While flying B-47s, Gregory earned a chance to fly in the United States’ first high-altitude program, Project Black Knight. This program used modified B-57s for high-altitude reconnaissance. The aircraft consisted of the RB-57-D-0 that performed photographic reconnaissance (13 aircraft), one RB-57-D-1 for radar mapping, and six RB-57-D-2s for electronic intelligence. The RB-57-D-1 had only one pilot, but various configurations within the other two aircraft had two-man crews (pilot and electronic countermeasures officer) and in-flight refueling capability. These aircraft had a wingspan of 106 feet, twice the wingspan of a B-57. Equipped with the new 10,000-pound-thrust J57 engines with a ceiling of 70,000 feet, they were considered an “overpowered glider.”

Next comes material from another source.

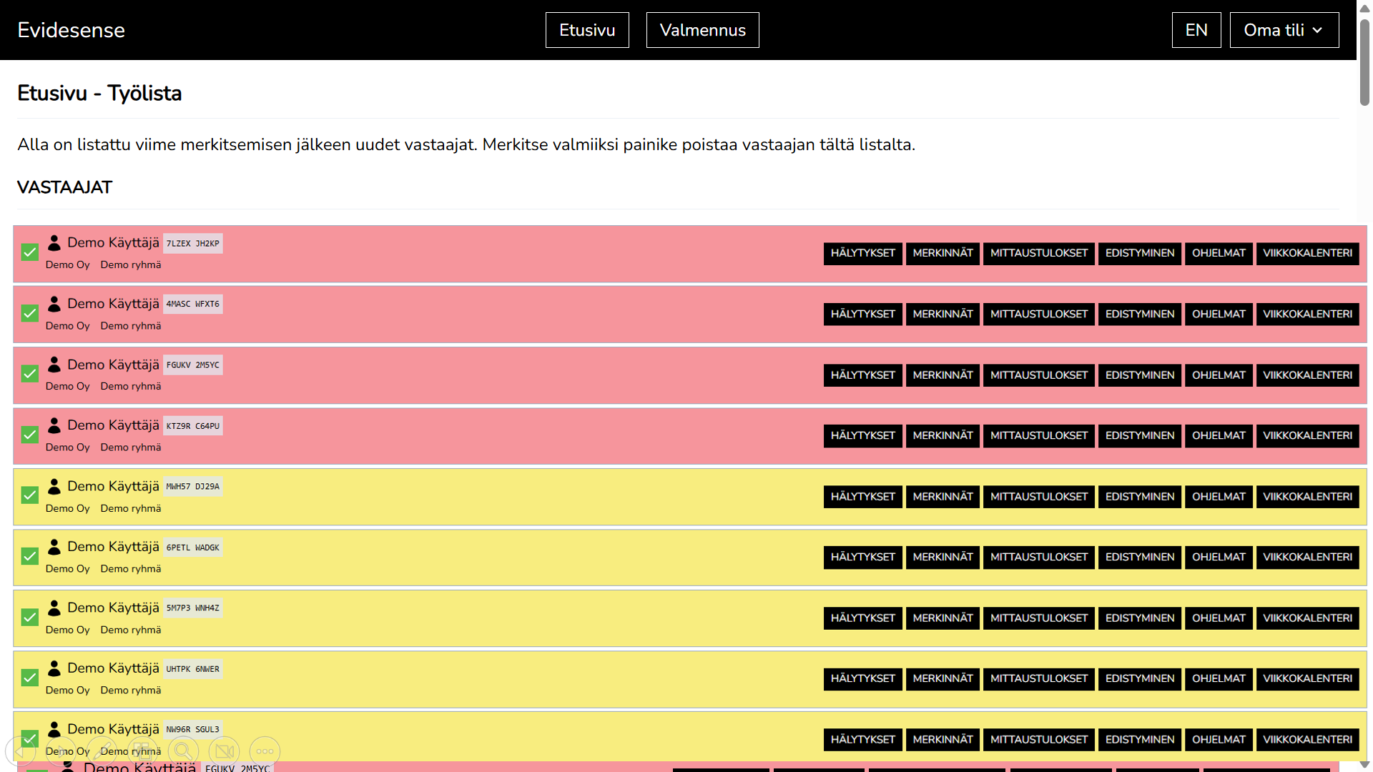Open the three dots more options overlay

The RB-57-D-0 had technical problems with its cameras at high altitude and never met the program requirements; eventually, it was discontinued. Gregory was lucky he was not assigned to that program as originally planned, instead assigned to the RB-57-D-2 program where he became the project officer for Operation Blue Tail Fly, a detachment OIC, and later the commander of the 4025th Strategic Reconnaissance Squadron at Laughlin AFB, Del Rio, Texas.

Gregory’s success as a squadron commander and his performance on deployments, such as Operations Border Town and Sand Shark, led him to be chosen to fly the U-2. The early days of the CIA’s U-2 program are discussed as well as the shoot-down of Francis Gary Powers.

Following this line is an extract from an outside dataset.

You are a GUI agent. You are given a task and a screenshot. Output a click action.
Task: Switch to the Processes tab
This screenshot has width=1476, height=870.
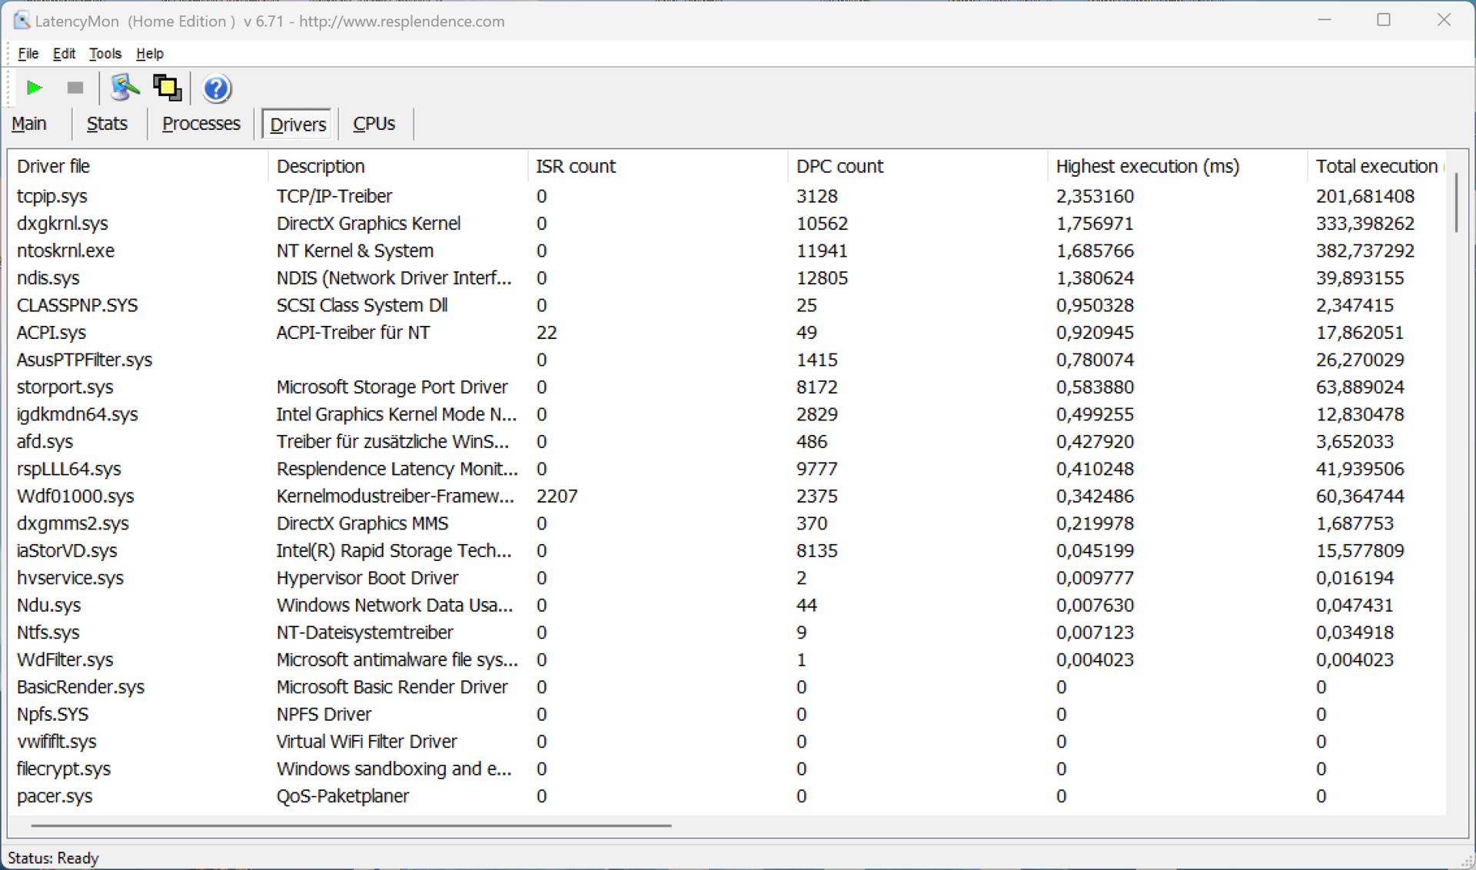coord(201,124)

Assigned as commander, Detachment G, Edwards AFB (North), California, Gregory worked closely with the CIA and guided the detachment through a number of projects and deployments—this included the Cuban missile crisis (he received a personally signed letter from President John F. Kennedy), Vietnam, Thailand, South America, India, and, most interesting of all, taking off and landing the U-2 from an aircraft carrier (Project Whale Tale). That included a successful carrier-borne deployment of U-2s to obtain atmospheric readings following nuclear weapons testing in the South Pacific by France. All deployments are further discussed in the book.

After several years with Detachment G, Gregory was offered a chance to become involved with the CIA’s Mach 3+ A-12 Archangel program. He declined, having spent so much time away from his family, as the job would mean even more time away. He believes that refusing that assignment likely cost him a star.

From Detachment G, he attended the National War College followed by an assignment in the Pentagon on the Air Staff in the Directorate of Reconnaissance and Electronic Warfare, Office of the Deputy Chief of Staff for Research and Development. In 1971, he became the chief of staff, Air Force Institute of Technology, Wright-Patterson AFB, Ohio.

Gregory retired in 1975 and moved to Austin, Texas, where he had a successful career as the Texas Workers’ Compensation Division assistant director. He retired from that position in 1990, and he turned 100 in August 2020.

Spying from the Sky is an interesting read about an Airman’s life in the USAF, spent mostly in strategic reconnaissance from World War II to the 1970s. It is also an excellent history of USAF and CIA strategic reconnaissance in the 1950s and 1960s. I highly recommend this book.

LCDR Joseph A. Derie, USCG, Retired

The views expressed in the book review are those of the author(s) and do not reflect the official policy or position of the US government or the Department of Defense.